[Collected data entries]
Segment Open
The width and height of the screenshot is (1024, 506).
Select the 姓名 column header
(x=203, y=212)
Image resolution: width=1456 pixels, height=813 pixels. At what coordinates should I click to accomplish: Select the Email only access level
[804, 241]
Segment Closed
WHAT THE EXERCISE ASKS
A verbatim copy of all the records is to be produced.

SOLUTION TO THE EXERCISE
The width and height of the screenshot is (1024, 506).
Select the 姓名 column header
(x=203, y=212)
Image resolution: width=1456 pixels, height=813 pixels. At what coordinates should I click to accomplish: Select the Email only access level
[804, 241]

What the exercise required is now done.